Successivamente è intervenuto anche il maresciallo della guardia di finanza di Lecco Gerardo Fischetti che a dicembre del 2016 si è recato presso la sede di Immobiladda con un mandato di perquisizione di tutta la documentazione contabile della società, consegnategli da Stefania Colombo. In particolare il maresciallo ha evidenziato come le sedi delle due aziende risultassero attigue - una domiciliata al numero 20 di via Moronata e l'altra al civico 22 - e anche la commistione della documentazione delle due, perché legate alla stessa famiglia. La difesa dell'imputato ha poi chiamato a testimoniare due membri del collegio sindacale della Colombo ma i due - il dott. Nicola Giordano e il dott. Ivan Micheli - non ricordavano nulla sulle domande proposte dalle parti; solo il dott. Giordano ha rivelato che la Immobiladda avrebbe pagato l'acquisto dell'immobile parzialmente con i ricavi della presunta vendita di un terreno e parzialmente con la costituzione di un mutuo.
Sul finire dell'udienza è intervenuta anche Stefania Colombo, chiamata a testimoniare dalla difesa dell'imputato, assistita dall'avvocato Marco Sangalli. “L'intera operazione è stata valutata con il commercialista e con i sindaci” ha affermato la teste, sorella dell'imputato e amministratrice unica della Colombo srl, “l'idea era di acquistare l'immobile con un mutuo che coprisse tutto l'importo prestabilito ma a tre giorni dal rogito la banca ci ha comunicato che ce l'avrebbe erogato solo per metà. All'epoca non dissi nulla a mio fratello perché voleva dimettersi e aveva già espresso la sua contrarietà all'operazione. Le sue dimissioni formali arrivarono però dopo la vicenda, il 30 aprile del 2010”.
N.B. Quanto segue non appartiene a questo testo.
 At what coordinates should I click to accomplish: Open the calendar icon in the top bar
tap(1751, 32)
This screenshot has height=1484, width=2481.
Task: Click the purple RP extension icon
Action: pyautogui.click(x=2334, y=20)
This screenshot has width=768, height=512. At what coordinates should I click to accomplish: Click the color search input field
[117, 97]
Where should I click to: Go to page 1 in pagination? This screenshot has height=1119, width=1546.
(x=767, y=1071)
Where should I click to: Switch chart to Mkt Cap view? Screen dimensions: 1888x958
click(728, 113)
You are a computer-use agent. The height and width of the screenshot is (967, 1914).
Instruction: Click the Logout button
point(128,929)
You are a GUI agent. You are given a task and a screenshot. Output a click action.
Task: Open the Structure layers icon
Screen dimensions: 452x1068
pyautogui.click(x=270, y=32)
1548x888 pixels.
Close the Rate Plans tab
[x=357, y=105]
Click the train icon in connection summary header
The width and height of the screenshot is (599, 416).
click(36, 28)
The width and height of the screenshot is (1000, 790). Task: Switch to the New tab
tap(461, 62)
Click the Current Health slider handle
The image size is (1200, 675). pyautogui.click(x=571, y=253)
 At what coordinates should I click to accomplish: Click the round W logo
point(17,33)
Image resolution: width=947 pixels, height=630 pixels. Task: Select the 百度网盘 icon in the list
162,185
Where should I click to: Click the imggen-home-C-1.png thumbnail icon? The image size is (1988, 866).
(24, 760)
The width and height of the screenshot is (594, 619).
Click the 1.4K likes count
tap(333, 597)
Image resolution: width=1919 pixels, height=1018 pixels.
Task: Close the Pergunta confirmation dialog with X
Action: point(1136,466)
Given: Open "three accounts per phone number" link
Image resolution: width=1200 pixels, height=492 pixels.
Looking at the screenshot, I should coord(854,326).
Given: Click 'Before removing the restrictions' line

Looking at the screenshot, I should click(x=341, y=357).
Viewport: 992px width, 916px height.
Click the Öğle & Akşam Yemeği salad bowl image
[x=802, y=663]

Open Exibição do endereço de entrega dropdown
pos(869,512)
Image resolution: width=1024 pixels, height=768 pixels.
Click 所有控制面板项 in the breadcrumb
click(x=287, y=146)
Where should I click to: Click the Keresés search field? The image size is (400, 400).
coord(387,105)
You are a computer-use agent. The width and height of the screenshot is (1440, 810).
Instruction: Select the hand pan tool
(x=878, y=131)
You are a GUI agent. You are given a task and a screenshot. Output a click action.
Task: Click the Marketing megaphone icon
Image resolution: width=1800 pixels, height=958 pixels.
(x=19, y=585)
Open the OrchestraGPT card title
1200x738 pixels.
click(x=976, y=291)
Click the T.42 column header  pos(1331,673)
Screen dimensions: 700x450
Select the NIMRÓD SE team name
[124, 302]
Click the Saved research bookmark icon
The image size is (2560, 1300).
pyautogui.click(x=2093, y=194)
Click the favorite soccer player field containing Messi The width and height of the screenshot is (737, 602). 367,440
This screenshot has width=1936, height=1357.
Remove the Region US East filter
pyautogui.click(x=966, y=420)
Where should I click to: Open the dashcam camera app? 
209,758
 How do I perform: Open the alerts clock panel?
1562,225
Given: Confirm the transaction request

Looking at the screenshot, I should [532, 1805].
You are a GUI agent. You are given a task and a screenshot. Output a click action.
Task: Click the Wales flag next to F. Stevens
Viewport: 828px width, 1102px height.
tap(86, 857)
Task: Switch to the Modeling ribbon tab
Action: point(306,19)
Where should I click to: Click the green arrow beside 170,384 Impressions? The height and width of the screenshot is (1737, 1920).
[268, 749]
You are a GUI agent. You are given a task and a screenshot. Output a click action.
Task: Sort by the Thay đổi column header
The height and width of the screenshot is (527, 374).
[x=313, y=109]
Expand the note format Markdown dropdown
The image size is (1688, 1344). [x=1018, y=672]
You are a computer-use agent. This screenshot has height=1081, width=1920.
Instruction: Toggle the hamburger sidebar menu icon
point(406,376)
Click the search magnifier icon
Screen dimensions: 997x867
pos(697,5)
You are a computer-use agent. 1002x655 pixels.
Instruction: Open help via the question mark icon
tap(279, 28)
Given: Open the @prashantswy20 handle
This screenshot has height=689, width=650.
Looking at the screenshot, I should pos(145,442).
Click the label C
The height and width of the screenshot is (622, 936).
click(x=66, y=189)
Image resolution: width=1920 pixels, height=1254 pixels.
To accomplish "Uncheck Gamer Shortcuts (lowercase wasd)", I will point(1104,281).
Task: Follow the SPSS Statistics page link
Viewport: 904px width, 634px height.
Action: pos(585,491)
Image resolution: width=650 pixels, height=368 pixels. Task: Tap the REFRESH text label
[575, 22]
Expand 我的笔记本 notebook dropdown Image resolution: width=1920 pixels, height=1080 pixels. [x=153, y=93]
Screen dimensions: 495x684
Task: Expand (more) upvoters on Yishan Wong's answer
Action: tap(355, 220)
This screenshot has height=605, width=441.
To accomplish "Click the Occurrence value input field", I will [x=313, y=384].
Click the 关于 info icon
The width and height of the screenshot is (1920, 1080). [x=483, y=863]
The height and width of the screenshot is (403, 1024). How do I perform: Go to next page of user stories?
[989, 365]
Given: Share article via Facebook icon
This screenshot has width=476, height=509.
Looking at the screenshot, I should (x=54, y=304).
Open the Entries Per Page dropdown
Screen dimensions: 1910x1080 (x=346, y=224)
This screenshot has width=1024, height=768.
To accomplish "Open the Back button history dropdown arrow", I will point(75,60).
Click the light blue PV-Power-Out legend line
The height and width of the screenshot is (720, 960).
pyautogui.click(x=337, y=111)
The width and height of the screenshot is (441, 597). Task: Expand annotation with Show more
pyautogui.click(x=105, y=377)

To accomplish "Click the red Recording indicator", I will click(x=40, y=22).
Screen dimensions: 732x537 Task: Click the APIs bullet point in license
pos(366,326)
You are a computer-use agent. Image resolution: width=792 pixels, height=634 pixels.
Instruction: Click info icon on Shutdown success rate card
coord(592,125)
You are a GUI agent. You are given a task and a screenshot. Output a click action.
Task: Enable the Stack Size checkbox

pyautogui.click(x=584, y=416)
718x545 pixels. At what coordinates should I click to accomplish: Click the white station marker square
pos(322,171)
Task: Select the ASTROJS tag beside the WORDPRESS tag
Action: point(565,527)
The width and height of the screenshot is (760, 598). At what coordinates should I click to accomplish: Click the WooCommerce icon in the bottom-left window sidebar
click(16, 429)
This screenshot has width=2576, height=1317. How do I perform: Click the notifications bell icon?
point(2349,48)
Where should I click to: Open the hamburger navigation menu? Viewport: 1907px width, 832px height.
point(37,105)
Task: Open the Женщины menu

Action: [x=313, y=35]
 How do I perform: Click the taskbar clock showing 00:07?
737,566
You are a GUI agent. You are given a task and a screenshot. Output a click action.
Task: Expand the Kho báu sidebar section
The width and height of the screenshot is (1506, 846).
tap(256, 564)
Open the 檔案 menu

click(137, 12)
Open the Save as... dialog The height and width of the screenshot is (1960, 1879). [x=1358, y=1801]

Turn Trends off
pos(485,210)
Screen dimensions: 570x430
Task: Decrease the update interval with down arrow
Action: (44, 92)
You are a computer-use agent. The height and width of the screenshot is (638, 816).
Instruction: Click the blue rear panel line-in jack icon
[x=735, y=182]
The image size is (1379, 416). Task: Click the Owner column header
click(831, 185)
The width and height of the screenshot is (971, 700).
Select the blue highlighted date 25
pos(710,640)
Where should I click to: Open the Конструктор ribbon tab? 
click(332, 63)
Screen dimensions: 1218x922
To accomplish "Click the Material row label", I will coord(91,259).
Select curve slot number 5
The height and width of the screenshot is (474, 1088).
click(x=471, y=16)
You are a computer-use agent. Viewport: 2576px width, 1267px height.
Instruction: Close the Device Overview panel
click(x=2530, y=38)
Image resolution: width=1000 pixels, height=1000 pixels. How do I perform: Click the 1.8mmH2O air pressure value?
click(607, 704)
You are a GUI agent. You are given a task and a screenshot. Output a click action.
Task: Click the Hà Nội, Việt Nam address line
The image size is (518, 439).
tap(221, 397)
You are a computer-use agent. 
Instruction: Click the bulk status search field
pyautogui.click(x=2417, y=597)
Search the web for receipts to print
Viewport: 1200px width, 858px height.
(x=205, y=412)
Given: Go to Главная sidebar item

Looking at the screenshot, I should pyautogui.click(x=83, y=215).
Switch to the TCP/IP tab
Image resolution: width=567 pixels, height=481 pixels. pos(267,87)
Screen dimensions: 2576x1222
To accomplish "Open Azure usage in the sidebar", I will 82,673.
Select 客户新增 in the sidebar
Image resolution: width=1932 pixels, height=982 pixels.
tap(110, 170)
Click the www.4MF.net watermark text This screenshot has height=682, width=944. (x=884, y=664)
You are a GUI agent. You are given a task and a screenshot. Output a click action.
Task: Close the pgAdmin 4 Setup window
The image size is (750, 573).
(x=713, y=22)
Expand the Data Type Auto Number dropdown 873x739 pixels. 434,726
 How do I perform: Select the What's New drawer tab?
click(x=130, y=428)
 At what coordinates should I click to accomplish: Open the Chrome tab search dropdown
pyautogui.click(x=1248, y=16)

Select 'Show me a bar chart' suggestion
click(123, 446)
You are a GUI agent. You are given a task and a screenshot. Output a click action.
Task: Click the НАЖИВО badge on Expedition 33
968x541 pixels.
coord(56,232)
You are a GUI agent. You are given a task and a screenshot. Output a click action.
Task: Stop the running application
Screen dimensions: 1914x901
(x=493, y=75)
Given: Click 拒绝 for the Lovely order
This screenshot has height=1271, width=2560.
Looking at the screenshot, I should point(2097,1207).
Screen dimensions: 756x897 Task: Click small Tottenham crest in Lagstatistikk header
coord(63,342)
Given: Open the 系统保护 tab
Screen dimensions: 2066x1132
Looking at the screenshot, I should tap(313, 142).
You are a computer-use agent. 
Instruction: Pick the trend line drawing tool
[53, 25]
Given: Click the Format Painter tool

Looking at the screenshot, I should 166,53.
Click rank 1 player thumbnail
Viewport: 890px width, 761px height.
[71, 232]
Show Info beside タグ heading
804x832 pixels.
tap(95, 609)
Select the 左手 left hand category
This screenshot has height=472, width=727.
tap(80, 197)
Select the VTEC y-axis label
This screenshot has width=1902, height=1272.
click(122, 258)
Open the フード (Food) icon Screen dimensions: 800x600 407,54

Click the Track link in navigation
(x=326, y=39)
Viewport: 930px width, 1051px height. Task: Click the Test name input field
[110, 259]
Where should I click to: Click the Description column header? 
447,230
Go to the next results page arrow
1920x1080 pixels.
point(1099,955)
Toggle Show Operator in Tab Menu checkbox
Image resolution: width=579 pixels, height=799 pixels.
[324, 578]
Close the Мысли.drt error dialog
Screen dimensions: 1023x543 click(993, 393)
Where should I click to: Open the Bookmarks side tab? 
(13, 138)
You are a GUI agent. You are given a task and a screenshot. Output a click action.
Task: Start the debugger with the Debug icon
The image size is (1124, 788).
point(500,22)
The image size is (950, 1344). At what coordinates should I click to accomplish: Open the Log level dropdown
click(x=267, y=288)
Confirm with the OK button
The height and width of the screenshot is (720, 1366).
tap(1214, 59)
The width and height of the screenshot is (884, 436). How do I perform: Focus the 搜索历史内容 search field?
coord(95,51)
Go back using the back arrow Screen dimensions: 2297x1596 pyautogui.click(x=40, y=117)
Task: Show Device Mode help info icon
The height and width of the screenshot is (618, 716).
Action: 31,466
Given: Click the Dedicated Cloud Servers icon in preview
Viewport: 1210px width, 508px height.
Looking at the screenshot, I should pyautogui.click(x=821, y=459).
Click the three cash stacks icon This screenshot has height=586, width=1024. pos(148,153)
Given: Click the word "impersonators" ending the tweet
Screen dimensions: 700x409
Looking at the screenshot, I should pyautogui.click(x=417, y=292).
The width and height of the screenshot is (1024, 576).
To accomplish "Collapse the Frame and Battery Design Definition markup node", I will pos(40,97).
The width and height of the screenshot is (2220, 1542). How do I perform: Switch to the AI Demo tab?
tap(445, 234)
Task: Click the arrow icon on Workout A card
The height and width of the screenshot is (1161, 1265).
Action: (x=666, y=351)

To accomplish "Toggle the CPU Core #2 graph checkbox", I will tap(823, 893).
A precisare maggiormente la situazione famigliare e aziendale poi ci ha pensato l'imputato, rendendo spontanee dichiarazioni al collegio: “i fatti che mi hanno portato qui hanno devastato 4/5 famiglie” ha così cominciato Enrico Colombo, “e ricordare quei momenti per me è abbastanza drammatico. A Natale del 2009 manifesto alla mia famiglia, con cui i rapporti erano ormai già compromessi, la mia volontà di uscire dalle aziende. Dovete sapere che nel 2006 mi sono trovato membro del cda di Niscar - concessionario auto di proprietà della famiglia, ndr -, di Colombo e di Immobiladda solo perchè gli altri non si sono voluti assumere le loro responsabilità. Fidandomi della gestione tecnico finanziaria, ho notato che il lavoro non bastava fino alla metà del 2009: avevo un aumento del fatturato e della produzione ma i fondi per pagare i fornitori diminuivano. Così ho deciso di dimettermi: il 30 marzo del 2010 il primo punto dell'ordine del giorno del consiglio di amministrazione doveva riguardare le mie dimissioni ma non è stato discusso perchè avevo chiesto lo sganciamento delle mie fideiussioni, che ammontavano a circa un milione e mezzo. Io dal 15 gennaio al 30 marzo di quell'anno non sono mai entrato in azienda, ho saputo tutto quando ho ricevuto l'avviso di garanzia”.
Il processo è stato rinviato per le discussioni delle parti ed eventuale decisione al prossimo 14 marzo.